When-Others-Then and other Troubleshooting MonstersPosted: July 16, 2009
I’m definitely having one of these weeks.
We have this insanely complicated, highly visible, ultra high priority project going live this this Wednsday. The DBA who worked on this project nearly full time for the last 6 month left on 3 weeks vacation on Monday. I’m the replacement.
Tuesday morning, I’m on a conference call. The night job failed due to an issue with “dblink”. Must be fixes ASAP or the go-live will be delayed. I was all “Wait. I’m just a simple DBA. What dblink are you talking about?”.
So the morning was spent with me trying to slowly work my way through huge amounts of night-job code. While everyone around me was running in circles screaming. Mostly screaming “network” and “dblink”.
You know what I found out? That we have no clue why the night job failed. Because at the end of every single procedure in the job was code that said:
EXCEPTION WHEN OTHERS THEN INSERT INTO NIGHT_JOB (status, last_run_stmp) VALUES ('failed', SYSDATE); COMMIT;
The job failed. What more information could you possibly want?
And the funny thing that happens when you have such useful error messages, is that everyone starts developing theories about why the failure occurred. Maybe someone tested the dblink few hours after the failure occurred, noticed that the remote site is down, and decides that this is the issue. Someone else tries rerunning some of the code and gets “unique constraint” error, so he guesses that this is the issue. But of course, its all guesses after the fact. No one can know what caused the night job to fail on its original run.

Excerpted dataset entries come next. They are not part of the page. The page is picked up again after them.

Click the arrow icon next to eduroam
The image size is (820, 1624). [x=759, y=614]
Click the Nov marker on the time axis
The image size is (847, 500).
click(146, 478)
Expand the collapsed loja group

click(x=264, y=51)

Trying to troubleshoot an issue based on guesses about what was the error is a complete waste of time – what are the chances that you’ll find the real issue and that the next time the night-job runs everything will work?
Proper error handling is a complex topic – which exceptions can be handled locally and which should be raised? At which levels do we trap exceptions? These questions are a topic of much discussions among developers and architects. But the basics of error handling should not be ignored – When an error occurs, we must know what was the error.